* _GIVEN PASSAGE_:
Saturday, August 9, 2008

The Art of Zar

Mazaher
Tired of misrepresentation and stereotypes, the Mazaher group redefine and explain the art of Zar as they know it
By Manal el-Jesri



HASSAN AND RAAFAT sit around a small table sipping their tea. Omm Sameh, also known as Madiha, sits next to them, enjoying a quick smoke and her afternoon NescafĂ©; she doesn’t want to begin the interview before she finishes her smoke.




It’s been a long ride to Saad Zaghloul Street; the traffic was moving at a snail’s pace, they all agree. They feel right at home here at Makan, Dr. Ahmed El-Maghraby’s recently established space that houses the Egyptian Center for Culture and Arts.


A professor of Italian literature at Ain Shams University and former Egyptian cultural attaché in France, El-Maghraby has been actively promoting the revival of traditional Egyptian music and, in the case of Omm Sameh and her group, trying to save a form of expression from extinction.

Together with Hassan and Raafat, Omm Sameh now performs as part of Mazaher; together, they are among the last remaining Zar musicians practicing in Egypt, doing what they can to preserve their dying art form.

In its original form, Zar is a ritual where a small circle of people gather to communicate with unseen entities or spirits. It’s one of the few healing ceremonies performed mainly by women for women in an attempt to pacify the spirits and win some measure of inner harmony.

* _DATA SECTION_:
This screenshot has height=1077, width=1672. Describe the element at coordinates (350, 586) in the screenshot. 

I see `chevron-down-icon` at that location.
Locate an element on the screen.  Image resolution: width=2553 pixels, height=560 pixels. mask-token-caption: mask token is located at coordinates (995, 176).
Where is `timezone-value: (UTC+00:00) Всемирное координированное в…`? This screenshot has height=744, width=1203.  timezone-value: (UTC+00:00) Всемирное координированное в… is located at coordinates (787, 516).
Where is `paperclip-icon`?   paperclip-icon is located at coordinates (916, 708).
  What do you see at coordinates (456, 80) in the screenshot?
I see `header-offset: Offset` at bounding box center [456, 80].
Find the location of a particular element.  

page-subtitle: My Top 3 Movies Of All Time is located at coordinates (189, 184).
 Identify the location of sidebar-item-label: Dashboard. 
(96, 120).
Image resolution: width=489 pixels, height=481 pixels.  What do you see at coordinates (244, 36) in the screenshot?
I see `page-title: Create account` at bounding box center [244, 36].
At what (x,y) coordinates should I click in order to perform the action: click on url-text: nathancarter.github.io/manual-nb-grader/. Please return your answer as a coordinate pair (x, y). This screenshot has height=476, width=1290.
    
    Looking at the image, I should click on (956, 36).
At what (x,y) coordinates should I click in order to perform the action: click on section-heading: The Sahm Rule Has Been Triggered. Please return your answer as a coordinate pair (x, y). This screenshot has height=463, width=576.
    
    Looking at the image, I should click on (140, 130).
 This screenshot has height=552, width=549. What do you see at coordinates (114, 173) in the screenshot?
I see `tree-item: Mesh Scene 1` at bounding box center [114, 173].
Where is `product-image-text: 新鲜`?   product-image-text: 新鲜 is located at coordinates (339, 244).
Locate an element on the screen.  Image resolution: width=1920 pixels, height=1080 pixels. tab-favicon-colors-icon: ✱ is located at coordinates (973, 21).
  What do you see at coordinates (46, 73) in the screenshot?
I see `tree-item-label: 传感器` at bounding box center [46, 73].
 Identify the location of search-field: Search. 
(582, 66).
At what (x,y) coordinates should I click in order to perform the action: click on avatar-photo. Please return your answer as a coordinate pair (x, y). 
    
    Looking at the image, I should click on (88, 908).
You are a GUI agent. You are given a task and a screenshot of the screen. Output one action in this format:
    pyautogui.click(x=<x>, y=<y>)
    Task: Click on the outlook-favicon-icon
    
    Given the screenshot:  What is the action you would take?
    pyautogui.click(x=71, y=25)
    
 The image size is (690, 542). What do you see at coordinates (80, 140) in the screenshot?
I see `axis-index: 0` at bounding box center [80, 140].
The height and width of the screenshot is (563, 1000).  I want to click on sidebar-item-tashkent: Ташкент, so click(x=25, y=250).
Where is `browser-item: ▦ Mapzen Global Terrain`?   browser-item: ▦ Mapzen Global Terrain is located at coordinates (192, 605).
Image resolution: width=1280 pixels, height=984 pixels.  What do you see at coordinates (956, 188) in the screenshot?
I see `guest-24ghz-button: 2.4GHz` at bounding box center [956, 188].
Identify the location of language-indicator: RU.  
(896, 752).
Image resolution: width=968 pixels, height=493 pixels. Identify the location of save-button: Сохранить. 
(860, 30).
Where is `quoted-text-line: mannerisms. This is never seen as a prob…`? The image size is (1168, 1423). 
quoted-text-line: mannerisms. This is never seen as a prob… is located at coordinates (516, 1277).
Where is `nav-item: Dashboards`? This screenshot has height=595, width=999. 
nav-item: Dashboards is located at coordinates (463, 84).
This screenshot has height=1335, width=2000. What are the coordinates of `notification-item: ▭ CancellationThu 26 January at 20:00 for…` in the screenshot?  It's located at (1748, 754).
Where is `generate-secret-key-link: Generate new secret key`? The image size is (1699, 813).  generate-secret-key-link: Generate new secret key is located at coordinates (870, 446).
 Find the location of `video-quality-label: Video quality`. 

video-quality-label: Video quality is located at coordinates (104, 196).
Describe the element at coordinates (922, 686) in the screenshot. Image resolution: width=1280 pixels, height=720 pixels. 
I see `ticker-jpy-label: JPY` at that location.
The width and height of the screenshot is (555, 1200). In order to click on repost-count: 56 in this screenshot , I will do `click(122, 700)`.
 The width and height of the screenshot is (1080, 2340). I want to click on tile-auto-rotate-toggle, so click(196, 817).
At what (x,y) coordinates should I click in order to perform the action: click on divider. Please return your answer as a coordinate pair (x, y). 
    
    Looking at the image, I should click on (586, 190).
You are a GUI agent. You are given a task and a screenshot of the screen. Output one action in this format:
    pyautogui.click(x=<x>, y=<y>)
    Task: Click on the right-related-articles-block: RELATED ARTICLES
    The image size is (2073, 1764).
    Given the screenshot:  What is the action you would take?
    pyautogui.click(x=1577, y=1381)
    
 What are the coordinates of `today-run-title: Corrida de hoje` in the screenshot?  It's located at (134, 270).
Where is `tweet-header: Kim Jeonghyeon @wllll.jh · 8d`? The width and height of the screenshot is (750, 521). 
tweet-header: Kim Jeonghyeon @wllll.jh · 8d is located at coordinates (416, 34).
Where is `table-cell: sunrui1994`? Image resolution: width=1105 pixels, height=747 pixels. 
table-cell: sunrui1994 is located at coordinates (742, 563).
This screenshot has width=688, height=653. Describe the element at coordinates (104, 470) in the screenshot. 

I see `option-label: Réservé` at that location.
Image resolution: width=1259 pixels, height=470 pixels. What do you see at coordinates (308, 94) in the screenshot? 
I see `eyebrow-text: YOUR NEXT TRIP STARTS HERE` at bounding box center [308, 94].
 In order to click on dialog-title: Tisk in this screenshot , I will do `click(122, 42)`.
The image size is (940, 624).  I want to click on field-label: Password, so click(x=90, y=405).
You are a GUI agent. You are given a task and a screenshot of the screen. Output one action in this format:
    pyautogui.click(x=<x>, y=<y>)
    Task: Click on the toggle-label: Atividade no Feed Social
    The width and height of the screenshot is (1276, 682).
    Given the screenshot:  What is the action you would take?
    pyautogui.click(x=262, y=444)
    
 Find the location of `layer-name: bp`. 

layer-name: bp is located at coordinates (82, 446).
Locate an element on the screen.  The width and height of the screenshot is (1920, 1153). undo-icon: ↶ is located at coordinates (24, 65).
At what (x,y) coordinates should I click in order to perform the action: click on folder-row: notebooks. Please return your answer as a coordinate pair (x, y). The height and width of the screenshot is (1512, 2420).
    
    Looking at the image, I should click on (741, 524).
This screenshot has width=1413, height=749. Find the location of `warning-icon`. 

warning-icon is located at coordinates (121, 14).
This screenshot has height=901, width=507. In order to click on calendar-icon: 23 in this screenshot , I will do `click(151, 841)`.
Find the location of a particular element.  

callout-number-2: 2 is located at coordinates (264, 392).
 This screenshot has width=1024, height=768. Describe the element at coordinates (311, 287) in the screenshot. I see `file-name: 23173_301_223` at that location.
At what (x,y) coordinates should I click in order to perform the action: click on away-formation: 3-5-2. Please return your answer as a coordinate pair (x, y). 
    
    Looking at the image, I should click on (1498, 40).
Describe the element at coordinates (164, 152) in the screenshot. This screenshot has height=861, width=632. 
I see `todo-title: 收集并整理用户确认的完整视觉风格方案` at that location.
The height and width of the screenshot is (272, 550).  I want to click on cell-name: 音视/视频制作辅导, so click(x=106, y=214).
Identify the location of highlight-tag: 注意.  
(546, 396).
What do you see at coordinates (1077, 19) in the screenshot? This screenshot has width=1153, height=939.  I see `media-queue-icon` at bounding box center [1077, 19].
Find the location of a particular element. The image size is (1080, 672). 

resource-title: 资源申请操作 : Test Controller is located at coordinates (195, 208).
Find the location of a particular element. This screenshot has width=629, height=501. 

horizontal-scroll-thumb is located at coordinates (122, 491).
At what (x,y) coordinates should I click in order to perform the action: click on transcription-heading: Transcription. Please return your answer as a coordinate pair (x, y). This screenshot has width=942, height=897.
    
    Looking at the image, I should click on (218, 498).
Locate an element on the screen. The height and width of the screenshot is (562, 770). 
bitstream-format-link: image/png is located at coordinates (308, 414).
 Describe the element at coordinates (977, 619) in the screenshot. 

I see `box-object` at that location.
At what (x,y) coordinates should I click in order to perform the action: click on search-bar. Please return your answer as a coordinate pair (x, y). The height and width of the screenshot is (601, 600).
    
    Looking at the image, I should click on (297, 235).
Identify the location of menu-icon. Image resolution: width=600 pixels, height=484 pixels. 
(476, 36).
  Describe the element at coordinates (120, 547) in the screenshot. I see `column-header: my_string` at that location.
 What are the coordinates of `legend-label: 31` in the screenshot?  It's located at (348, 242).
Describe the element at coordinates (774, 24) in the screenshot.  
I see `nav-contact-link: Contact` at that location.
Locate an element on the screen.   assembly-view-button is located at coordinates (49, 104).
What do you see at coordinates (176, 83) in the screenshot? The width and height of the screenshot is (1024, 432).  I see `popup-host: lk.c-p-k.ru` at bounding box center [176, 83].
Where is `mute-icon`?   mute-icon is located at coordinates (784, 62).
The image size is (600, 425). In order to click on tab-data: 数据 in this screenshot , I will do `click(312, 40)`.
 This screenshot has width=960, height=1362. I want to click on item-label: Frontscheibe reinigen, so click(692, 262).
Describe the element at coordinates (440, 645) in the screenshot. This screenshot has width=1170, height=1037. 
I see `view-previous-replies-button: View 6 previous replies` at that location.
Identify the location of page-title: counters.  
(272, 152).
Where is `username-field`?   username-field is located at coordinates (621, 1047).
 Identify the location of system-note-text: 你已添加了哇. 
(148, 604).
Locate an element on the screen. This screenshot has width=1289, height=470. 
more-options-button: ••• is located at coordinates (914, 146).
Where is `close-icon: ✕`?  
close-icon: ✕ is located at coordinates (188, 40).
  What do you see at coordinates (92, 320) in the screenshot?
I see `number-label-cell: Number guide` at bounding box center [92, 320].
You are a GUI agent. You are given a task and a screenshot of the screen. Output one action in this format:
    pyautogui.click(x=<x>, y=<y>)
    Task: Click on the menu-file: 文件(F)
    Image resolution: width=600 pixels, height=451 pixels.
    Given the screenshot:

* _EXERCISES TO COMPLETE_:
1) Duplicate everything in the Zar article from "It’s been a" down to "dying art form.".
2) Pick up the article on Zar after its last sentence and carry the writing forward.
None of the material is required here.

* _RESULTS IN ORDER_:
1)
It’s been a long ride to Saad Zaghloul Street; the traffic was moving at a snail’s pace, they all agree. They feel right at home here at Makan, Dr. Ahmed El-Maghraby’s recently established space that houses the Egyptian Center for Culture and Arts.


A professor of Italian literature at Ain Shams University and former Egyptian cultural attaché in France, El-Maghraby has been actively promoting the revival of traditional Egyptian music and, in the case of Omm Sameh and her group, trying to save a form of expression from extinction.

Together with Hassan and Raafat, Omm Sameh now performs as part of Mazaher; together, they are among the last remaining Zar musicians practicing in Egypt, doing what they can to preserve their dying art form.

2)
Traditional Zar music originated in Africa. Poly-rhythmic, rich and complex in melody, it is distinctively different from other Egyptian musical traditions. The underground culture was not originally intended to be a performance art and is shunned by the religious establishment, the state and the orthodox cultural elite.

The result: In recent decades, practice of the ritual has died out and ancient songs have been forgotten, helped along by the popular misconception that Zar is all about exorcisms.

For participants, it is most often a cathartic experience often leading to an altered state of consciousness, or in some cases, trance.

According to El-Maghraby, only 24 Zar performers exist today, although Madiha begs to differ: “If you count the Tamboura [musical tradition] and the sittat (women) performers, you will find there are only 14 or 15 of us. The Abul Gheit Zar is not like ours, so we don’t count them. They are more into zikr (a Sufi ‘remembrance’ tradition),” she tells me later on.

Zar music can be found all over the Arab world, in Saudi Arabia and Yemen, and also in Kuwait, where they treat it like folk art. But here when people hear Zar, they say “ya sater ya rabb” (may God protect us).
Shrouded in mystique when they perform, the four artists behind Mazaher come across as average Egyptians, although all admit to Sudanese roots, as they sit sipping their hot drinks. Madiha is wearing a tarha (headscarf) around her head, but her shiny golden hoop earrings are visible through it. Her ample body is swathed in a dark dress, and her movements are smooth and fluid enough to give away her connection to the world of rhythm and music. Hassan and Raafat are more reserved in their movements, probably owing to an inherent shyness around strange women (this writer being the culprit).

Their apparent ordinariness is in stark contrast to three sets of ancient eyes that have seen other worlds.

Having finished her cigarette, Madiha signals we can start talking.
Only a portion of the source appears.